For one of my clients, Cutify Media & Marketing who run competition websites, we needed to scale a server to manage their peak load.
Their monthly competition sites get fairly busy but they have 2 annual competition sites which are like trying to navigate black Friday on a dial up modem. This year I was tasked with scaling the servers up so that we could sail through the peak load times.
We stuck with a relatively simple setup as the scale was only in the order of a few thousand requests per second at peak times. Had it been hundreds of thousands of requests over sustained periods we would certainly have added in load balancers at the very least, but given that our load was not that huge, but big enough to break a small server we kept it nice and simple.

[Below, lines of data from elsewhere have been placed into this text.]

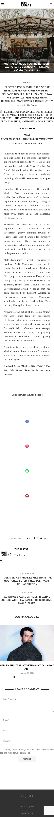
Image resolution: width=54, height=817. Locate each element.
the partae (32, 105)
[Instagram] (30, 796)
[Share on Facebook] (34, 538)
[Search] (51, 4)
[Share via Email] (45, 538)
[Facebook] (23, 796)
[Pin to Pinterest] (41, 538)
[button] (3, 41)
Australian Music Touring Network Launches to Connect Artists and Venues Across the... (27, 67)
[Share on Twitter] (38, 538)
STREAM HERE (27, 128)
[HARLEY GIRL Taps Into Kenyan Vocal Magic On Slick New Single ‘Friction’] (27, 643)
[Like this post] (30, 538)
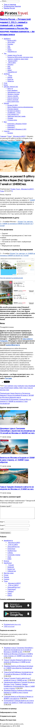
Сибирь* (9, 70)
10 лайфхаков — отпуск (13, 112)
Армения (9, 77)
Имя (1, 522)
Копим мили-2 (11, 125)
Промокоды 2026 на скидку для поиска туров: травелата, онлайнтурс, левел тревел (20, 58)
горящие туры (22, 386)
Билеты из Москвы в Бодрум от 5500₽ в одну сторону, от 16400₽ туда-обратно (17, 459)
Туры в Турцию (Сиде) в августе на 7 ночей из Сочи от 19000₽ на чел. (17, 679)
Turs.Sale (8, 378)
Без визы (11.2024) (12, 105)
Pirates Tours (15, 189)
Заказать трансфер (12, 96)
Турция (9, 75)
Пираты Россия (9, 8)
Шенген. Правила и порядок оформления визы (20, 107)
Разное (6, 577)
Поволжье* (10, 64)
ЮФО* (9, 68)
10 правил (10, 118)
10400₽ (32, 200)
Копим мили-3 (11, 127)
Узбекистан (10, 81)
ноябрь (16, 388)
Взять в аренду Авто (13, 101)
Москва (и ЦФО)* (12, 61)
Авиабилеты (7, 38)
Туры (5, 53)
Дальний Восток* (12, 72)
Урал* (8, 66)
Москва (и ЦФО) (11, 40)
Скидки (6, 579)
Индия (6, 388)
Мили (5, 122)
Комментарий (6, 506)
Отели (5, 83)
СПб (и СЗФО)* (11, 63)
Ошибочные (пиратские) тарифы (16, 116)
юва (7, 390)
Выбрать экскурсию (12, 100)
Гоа (5, 386)
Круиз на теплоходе (13, 98)
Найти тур (10, 88)
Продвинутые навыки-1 (14, 111)
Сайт (2, 529)
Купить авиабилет (12, 90)
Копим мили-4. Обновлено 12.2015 (16, 129)
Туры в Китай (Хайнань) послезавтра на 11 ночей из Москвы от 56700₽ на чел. (18, 673)
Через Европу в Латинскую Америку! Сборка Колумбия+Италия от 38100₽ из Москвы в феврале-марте (17, 395)
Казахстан (10, 79)
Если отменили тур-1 (13, 114)
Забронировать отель (13, 92)
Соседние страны (13, 555)
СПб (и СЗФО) (11, 42)
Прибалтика (11, 551)
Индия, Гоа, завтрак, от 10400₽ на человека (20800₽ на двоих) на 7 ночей (16, 224)
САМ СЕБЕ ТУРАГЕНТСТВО (11, 87)
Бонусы (6, 85)
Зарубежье (7, 74)
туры (25, 388)
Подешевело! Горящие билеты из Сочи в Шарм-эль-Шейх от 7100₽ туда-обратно (19, 702)
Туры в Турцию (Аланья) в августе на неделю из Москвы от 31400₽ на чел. (17, 488)
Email (2, 525)
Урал (8, 46)
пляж (21, 388)
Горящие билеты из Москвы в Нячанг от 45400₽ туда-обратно (18, 697)
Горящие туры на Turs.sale (14, 55)
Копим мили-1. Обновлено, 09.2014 (17, 124)
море (11, 388)
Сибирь (9, 50)
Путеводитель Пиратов (12, 6)
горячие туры (12, 386)
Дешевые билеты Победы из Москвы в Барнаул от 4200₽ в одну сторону (18, 691)
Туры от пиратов (10, 4)
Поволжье (10, 44)
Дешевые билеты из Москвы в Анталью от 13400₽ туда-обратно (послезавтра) (18, 667)
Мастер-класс (9, 573)
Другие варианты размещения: (11, 278)
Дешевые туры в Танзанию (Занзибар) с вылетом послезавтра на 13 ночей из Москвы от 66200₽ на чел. (17, 430)
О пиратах (6, 131)
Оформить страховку (13, 94)
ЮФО (8, 48)
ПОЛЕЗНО (6, 103)
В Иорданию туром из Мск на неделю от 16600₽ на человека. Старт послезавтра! (15, 401)
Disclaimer (10, 133)
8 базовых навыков (12, 109)
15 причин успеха (12, 120)
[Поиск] (0, 1)
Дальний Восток (12, 51)
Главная (3, 136)
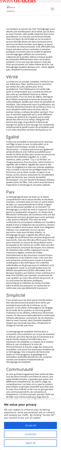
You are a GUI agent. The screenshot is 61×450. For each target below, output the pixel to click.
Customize (30, 434)
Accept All (30, 425)
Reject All (31, 442)
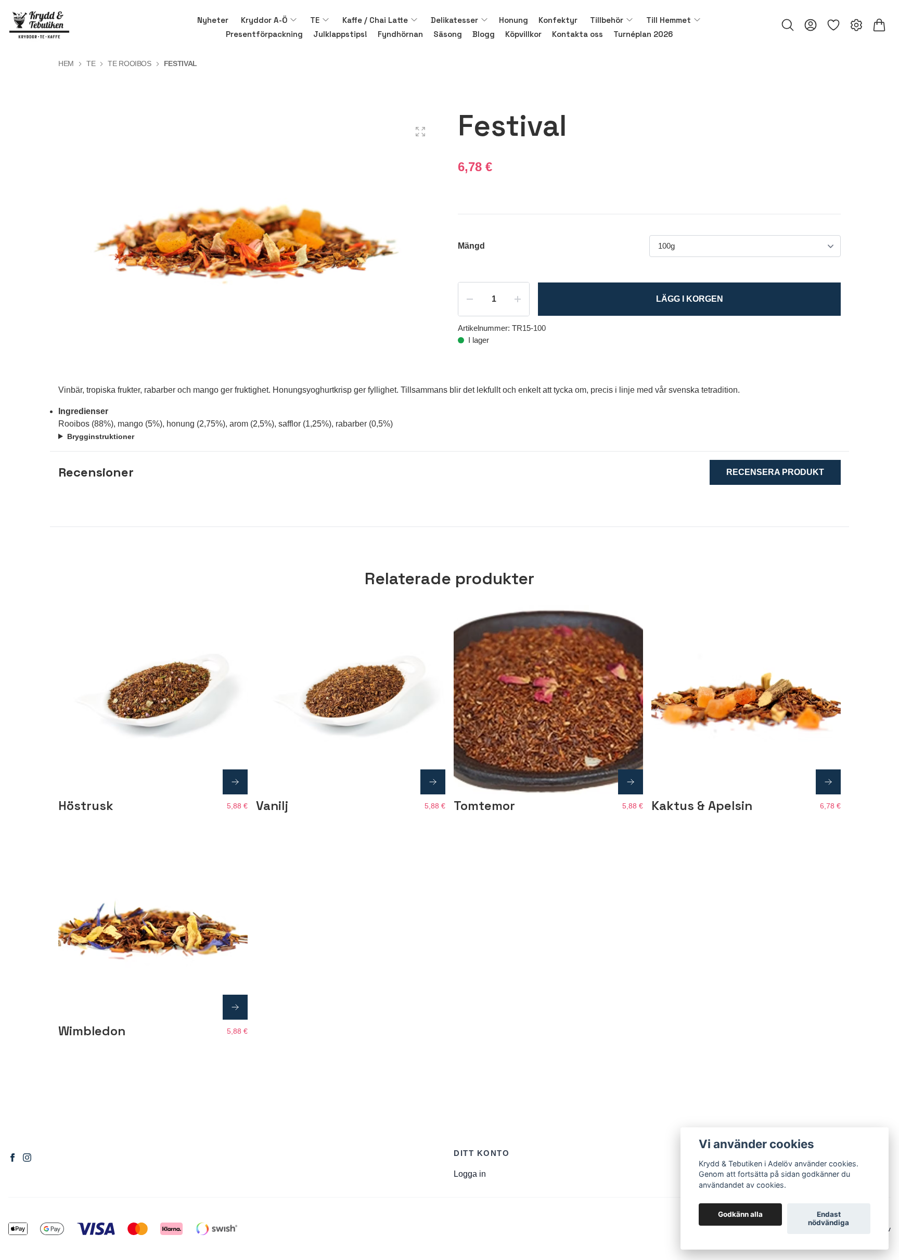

The website’s all run WordPress. It was hosted on a managed server by a very reputable company, but I don’t like managed servers because it takes control away and when things do break I have to go begging at the hosting company to make changes they don’t want to make because it breaks their automation.
So we got two self managed dedicated servers. Each with 64Gb Ram and SSD. The “larger” server uses NvME so disk I/O is blazingly fast.
Web Hosting Server
The larger server (I only call it larger because of the NvME, but its pretty much identical in all other respects) is used as the web hosting server and the second server is used as a dedicated MySQL server.
On our web hosting server I installed Nginx and PHP 7.0. I made a few optimisations to PHP and Linux based on a book I had bought called Scaling PHP book.
In WordPress we installed the w3 total cache plugin. This plugin works amazingly well with Nginx because it comes with an Nginx config file so that any cached files it creates are served from nginx directly. No invoking PHP, MySQL or WordPress. Given our NvME SSD’s and Nginx, this make serving our site super quick!
The one issue I had with w3 total cache is that purging the cache didn’t seem to remove the cache files. This is a problem because nginx will serve the files if they exist. My work around was a fairly simple bash script which ran every 10 minutes and deleted the entire cache directory. I know that sounds a bit harsh, but there are things that make it ok (at least in my mind):
- We also use Cloudflare in front of this so that cache is still kept in place there and
- The bash script checks server load. If the load is above some threshold then it skips deleting the local cache, so during periods of high load the cache lives for longer.
We also had an issue that certain pages needed to be fairly fresh (eg, entry pages where a vote count might change often). We couldn’t set up Cloudflare’s page rules for all the different categories so we rather opted to set Cloudflare to obey our cache-control headers and I then coded up a filter in WordPress to send the correct cache control timeout values. This script also checks the server load so during periods of high load it automatically gets cloudflare to cache the content for a little bit longer.
Our MySQL server also got its own 64Gb Ram, SSD server. This server is optimised to handle MySQL and as that’s its only task, and combined with w3 total cache and cloudflare on the front end it did amazingly well.
As I’ve mentioned, cloudflare sits right in the front and handles a lot of the traffic. Because I’ve scripted our application to send timeouts based on server load we manage to keep our pages fresh, but balance freshness against up time during peak load times.
Cloudflare is great for caching but also for giving edge locations closer to our users than our data centre.
The result was that during certain peaks the server load peaked at about 1.8. That’s really high but it should also be noted that that was in the beginning where we were still making adjustments and having to clear caches a bit more than we would have liked. In spite of the load the site kept working well and remained fast throughout, so all round we had smiles on our faces!
If we found we were hitting breaking points it would have been really simple to set up a few web servers on AWS with a couple of HAProxy load balancers. Our load balancers would point to our servers and cloudflare would point to our load balancers.
If we really felt like the database was the bottle neck (which it usually is) we could have set up load balanced mysql servers with HAProxy too. This is something I’m sure we’ll need to revisit as the site grows its user base.